Render every line of the listing below as a Markdown table with the columns Row and Line, skipping blank lines and leaving the pictures out.
-- Start --
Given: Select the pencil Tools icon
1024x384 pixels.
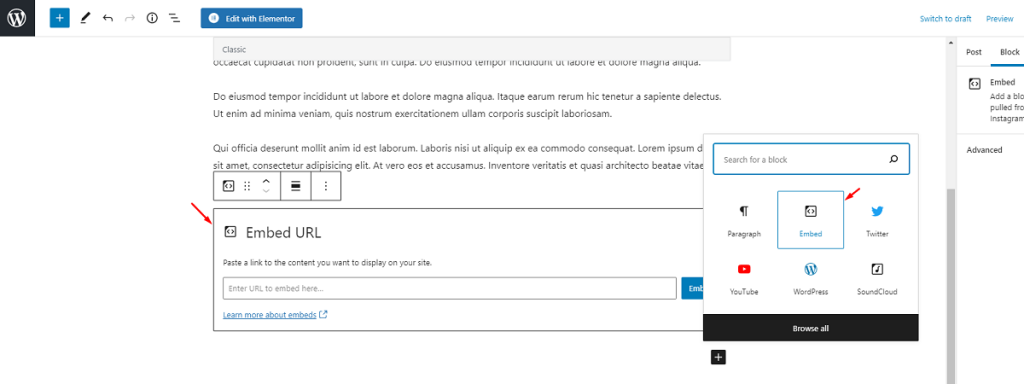Looking at the screenshot, I should coord(85,18).
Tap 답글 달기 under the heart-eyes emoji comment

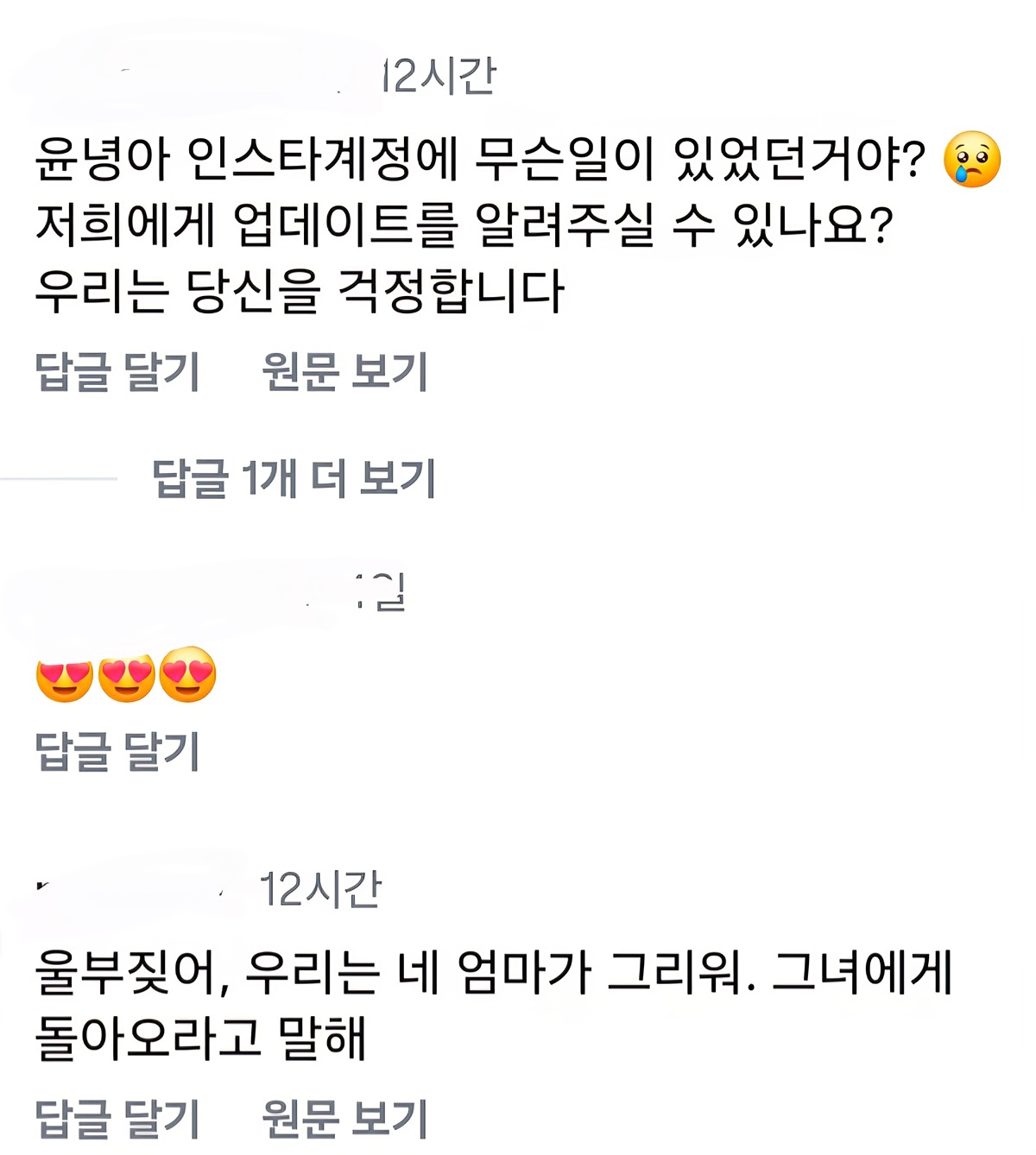pos(117,750)
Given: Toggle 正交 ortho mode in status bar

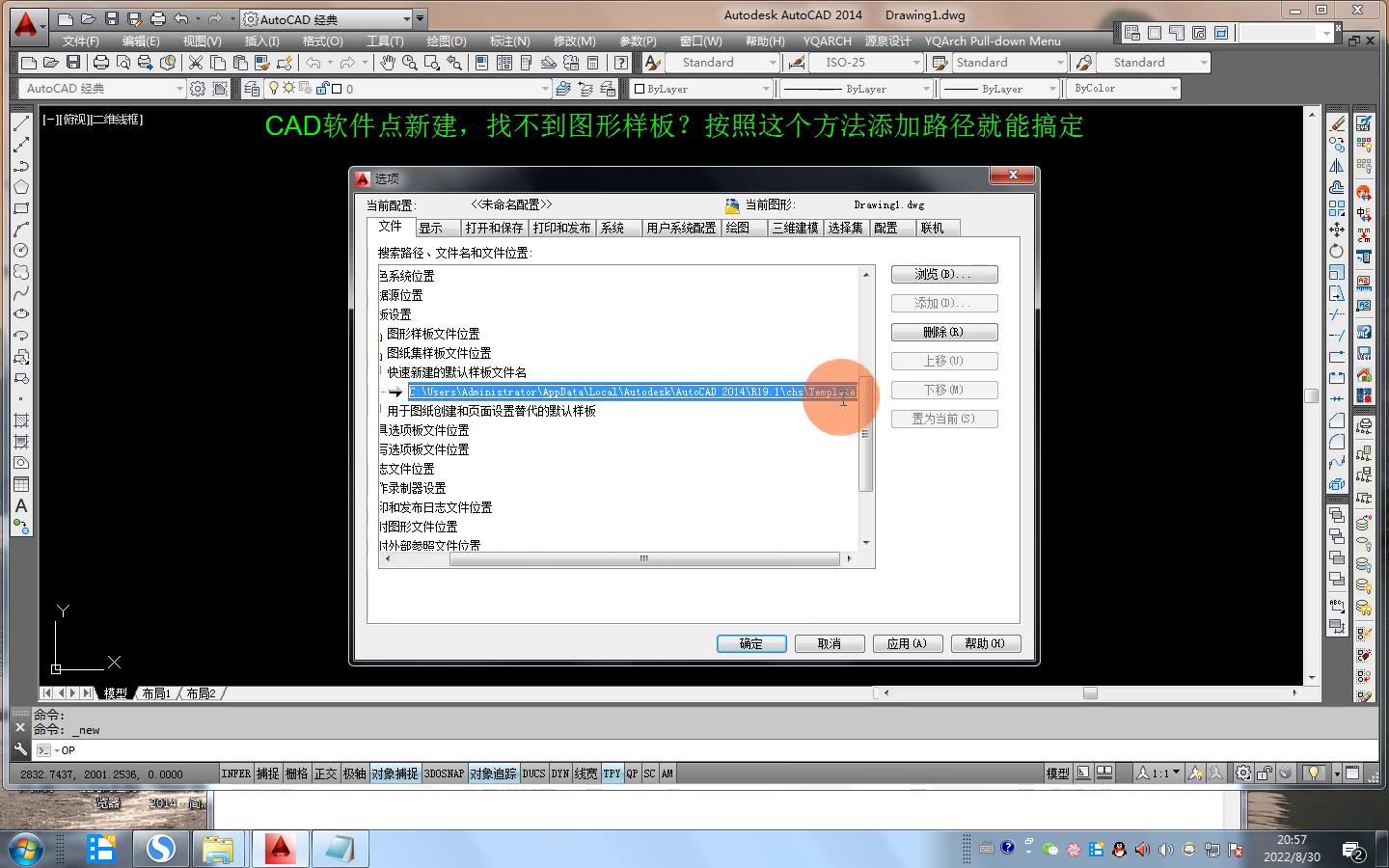Looking at the screenshot, I should click(x=325, y=773).
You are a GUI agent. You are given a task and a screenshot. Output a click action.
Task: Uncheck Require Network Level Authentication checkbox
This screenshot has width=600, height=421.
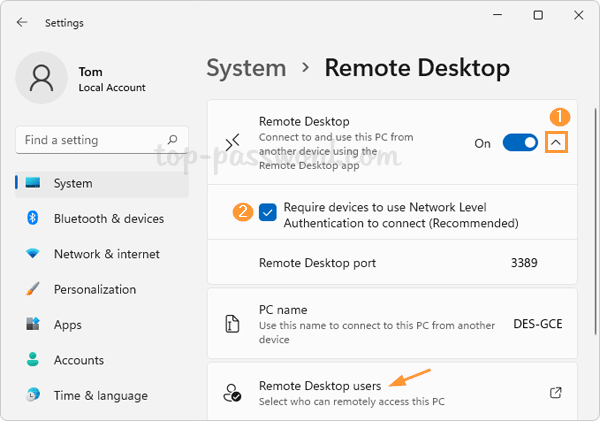(268, 212)
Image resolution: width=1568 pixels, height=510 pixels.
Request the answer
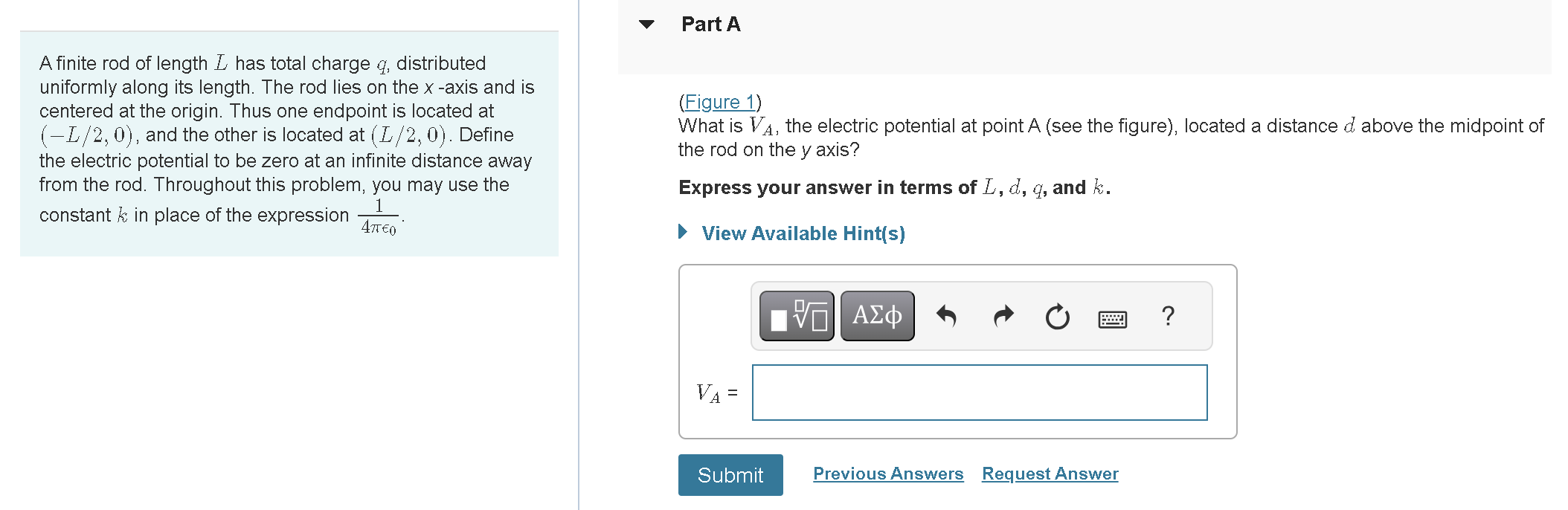pos(1050,474)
-- End --
RESPONSE TO THIS EXERCISE:
| Row | Line |
|---|---|
| 1 | Given: Select the pencil Tools icon |
| 2 | 1024x384 pixels. |
| 3 | Looking at the screenshot, I should coord(85,18). |
| 4 | Tap 답글 달기 under the heart-eyes emoji comment |
| 5 | pos(117,750) |
| 6 | Given: Toggle 正交 ortho mode in status bar |
| 7 | Looking at the screenshot, I should click(x=325, y=773). |
| 8 | You are a GUI agent. You are given a task and a screenshot. Output a click action. |
| 9 | Task: Uncheck Require Network Level Authentication checkbox |
| 10 | This screenshot has width=600, height=421. |
| 11 | (268, 212) |
| 12 | Image resolution: width=1568 pixels, height=510 pixels. |
| 13 | Request the answer |
| 14 | pos(1050,474) |